*Activity*: Go through the records below and restate each one word for word.

### Given information ###

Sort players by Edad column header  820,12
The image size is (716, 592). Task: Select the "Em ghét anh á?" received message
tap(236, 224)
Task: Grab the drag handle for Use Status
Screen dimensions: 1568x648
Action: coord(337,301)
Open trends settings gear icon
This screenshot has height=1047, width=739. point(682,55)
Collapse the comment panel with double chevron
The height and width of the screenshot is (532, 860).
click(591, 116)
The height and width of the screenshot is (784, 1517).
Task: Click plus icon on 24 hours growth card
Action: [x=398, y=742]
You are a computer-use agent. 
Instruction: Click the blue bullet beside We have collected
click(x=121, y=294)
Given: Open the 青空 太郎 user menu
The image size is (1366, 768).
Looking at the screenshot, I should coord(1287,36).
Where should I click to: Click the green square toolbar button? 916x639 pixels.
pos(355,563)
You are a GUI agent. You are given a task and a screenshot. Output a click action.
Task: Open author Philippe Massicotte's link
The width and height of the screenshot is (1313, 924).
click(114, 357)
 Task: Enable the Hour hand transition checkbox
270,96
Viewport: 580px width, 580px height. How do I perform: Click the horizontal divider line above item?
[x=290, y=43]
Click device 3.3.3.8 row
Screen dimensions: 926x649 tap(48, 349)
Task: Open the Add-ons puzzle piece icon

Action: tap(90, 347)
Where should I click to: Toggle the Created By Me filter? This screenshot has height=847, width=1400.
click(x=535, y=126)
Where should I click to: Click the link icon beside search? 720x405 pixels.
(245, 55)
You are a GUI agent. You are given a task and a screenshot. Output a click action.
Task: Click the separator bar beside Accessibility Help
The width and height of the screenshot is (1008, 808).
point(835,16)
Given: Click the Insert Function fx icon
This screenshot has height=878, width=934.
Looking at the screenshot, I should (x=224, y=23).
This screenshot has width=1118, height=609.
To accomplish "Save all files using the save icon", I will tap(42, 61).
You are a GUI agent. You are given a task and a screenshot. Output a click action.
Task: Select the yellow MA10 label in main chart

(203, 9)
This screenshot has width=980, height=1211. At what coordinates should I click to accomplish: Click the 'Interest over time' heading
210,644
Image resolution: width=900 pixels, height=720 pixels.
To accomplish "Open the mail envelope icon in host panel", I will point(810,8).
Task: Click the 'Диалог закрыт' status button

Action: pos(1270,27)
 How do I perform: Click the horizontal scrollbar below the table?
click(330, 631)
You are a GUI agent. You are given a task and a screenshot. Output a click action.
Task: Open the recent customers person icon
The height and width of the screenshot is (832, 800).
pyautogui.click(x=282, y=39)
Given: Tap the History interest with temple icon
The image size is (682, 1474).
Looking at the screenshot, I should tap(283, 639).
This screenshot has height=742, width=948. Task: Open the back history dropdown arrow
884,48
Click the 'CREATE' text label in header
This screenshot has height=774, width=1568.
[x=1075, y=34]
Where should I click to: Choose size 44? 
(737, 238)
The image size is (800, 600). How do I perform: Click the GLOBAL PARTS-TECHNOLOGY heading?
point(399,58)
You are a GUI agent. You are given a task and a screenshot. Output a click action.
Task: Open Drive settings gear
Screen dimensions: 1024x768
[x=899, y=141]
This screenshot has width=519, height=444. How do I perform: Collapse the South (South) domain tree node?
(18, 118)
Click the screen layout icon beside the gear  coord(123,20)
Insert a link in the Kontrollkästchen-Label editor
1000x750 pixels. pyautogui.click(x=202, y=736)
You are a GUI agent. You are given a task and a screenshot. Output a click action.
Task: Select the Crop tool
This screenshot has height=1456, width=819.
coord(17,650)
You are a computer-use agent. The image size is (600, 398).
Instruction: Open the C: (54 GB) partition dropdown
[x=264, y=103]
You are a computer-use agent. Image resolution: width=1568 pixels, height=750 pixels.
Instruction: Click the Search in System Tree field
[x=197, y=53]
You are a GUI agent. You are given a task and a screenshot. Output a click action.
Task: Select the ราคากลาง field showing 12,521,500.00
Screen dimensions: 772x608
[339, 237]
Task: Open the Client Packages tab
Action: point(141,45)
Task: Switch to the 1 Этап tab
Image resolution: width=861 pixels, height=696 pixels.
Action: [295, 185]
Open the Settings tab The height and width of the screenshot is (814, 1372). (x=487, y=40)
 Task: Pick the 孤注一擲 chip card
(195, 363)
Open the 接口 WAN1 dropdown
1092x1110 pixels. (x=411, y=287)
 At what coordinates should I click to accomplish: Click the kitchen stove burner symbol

###

*Solution to the problem*:
Sort players by Edad column header  820,12
The image size is (716, 592). Task: Select the "Em ghét anh á?" received message
tap(236, 224)
Task: Grab the drag handle for Use Status
Screen dimensions: 1568x648
Action: coord(337,301)
Open trends settings gear icon
This screenshot has height=1047, width=739. point(682,55)
Collapse the comment panel with double chevron
The height and width of the screenshot is (532, 860).
click(591, 116)
The height and width of the screenshot is (784, 1517).
Task: Click plus icon on 24 hours growth card
Action: [x=398, y=742]
You are a computer-use agent. 
Instruction: Click the blue bullet beside We have collected
click(x=121, y=294)
Given: Open the 青空 太郎 user menu
The image size is (1366, 768).
Looking at the screenshot, I should coord(1287,36).
Where should I click to: Click the green square toolbar button? 916x639 pixels.
pos(355,563)
You are a GUI agent. You are given a task and a screenshot. Output a click action.
Task: Open author Philippe Massicotte's link
The width and height of the screenshot is (1313, 924).
click(114, 357)
 Task: Enable the Hour hand transition checkbox
270,96
Viewport: 580px width, 580px height. How do I perform: Click the horizontal divider line above item?
[x=290, y=43]
Click device 3.3.3.8 row
Screen dimensions: 926x649 tap(48, 349)
Task: Open the Add-ons puzzle piece icon

Action: tap(90, 347)
Where should I click to: Toggle the Created By Me filter? This screenshot has height=847, width=1400.
click(x=535, y=126)
Where should I click to: Click the link icon beside search? 720x405 pixels.
(245, 55)
You are a GUI agent. You are given a task and a screenshot. Output a click action.
Task: Click the separator bar beside Accessibility Help
The width and height of the screenshot is (1008, 808).
point(835,16)
Given: Click the Insert Function fx icon
This screenshot has height=878, width=934.
Looking at the screenshot, I should (x=224, y=23).
This screenshot has width=1118, height=609.
To accomplish "Save all files using the save icon", I will tap(42, 61).
You are a GUI agent. You are given a task and a screenshot. Output a click action.
Task: Select the yellow MA10 label in main chart

(203, 9)
This screenshot has width=980, height=1211. At what coordinates should I click to accomplish: Click the 'Interest over time' heading
210,644
Image resolution: width=900 pixels, height=720 pixels.
To accomplish "Open the mail envelope icon in host panel", I will point(810,8).
Task: Click the 'Диалог закрыт' status button

Action: pos(1270,27)
 How do I perform: Click the horizontal scrollbar below the table?
click(330, 631)
You are a GUI agent. You are given a task and a screenshot. Output a click action.
Task: Open the recent customers person icon
The height and width of the screenshot is (832, 800).
pyautogui.click(x=282, y=39)
Given: Tap the History interest with temple icon
The image size is (682, 1474).
Looking at the screenshot, I should tap(283, 639).
This screenshot has height=742, width=948. Task: Open the back history dropdown arrow
884,48
Click the 'CREATE' text label in header
This screenshot has height=774, width=1568.
[x=1075, y=34]
Where should I click to: Choose size 44? 
(737, 238)
The image size is (800, 600). How do I perform: Click the GLOBAL PARTS-TECHNOLOGY heading?
point(399,58)
You are a GUI agent. You are given a task and a screenshot. Output a click action.
Task: Open Drive settings gear
Screen dimensions: 1024x768
[x=899, y=141]
This screenshot has width=519, height=444. How do I perform: Collapse the South (South) domain tree node?
(18, 118)
Click the screen layout icon beside the gear  coord(123,20)
Insert a link in the Kontrollkästchen-Label editor
1000x750 pixels. pyautogui.click(x=202, y=736)
You are a GUI agent. You are given a task and a screenshot. Output a click action.
Task: Select the Crop tool
This screenshot has height=1456, width=819.
coord(17,650)
You are a computer-use agent. The image size is (600, 398).
Instruction: Open the C: (54 GB) partition dropdown
[x=264, y=103]
You are a computer-use agent. Image resolution: width=1568 pixels, height=750 pixels.
Instruction: Click the Search in System Tree field
[x=197, y=53]
You are a GUI agent. You are given a task and a screenshot. Output a click action.
Task: Select the ราคากลาง field showing 12,521,500.00
Screen dimensions: 772x608
[339, 237]
Task: Open the Client Packages tab
Action: point(141,45)
Task: Switch to the 1 Этап tab
Image resolution: width=861 pixels, height=696 pixels.
Action: [295, 185]
Open the Settings tab The height and width of the screenshot is (814, 1372). (x=487, y=40)
 Task: Pick the 孤注一擲 chip card
(195, 363)
Open the 接口 WAN1 dropdown
1092x1110 pixels. (x=411, y=287)
 At what coordinates should I click to accomplish: Click the kitchen stove burner symbol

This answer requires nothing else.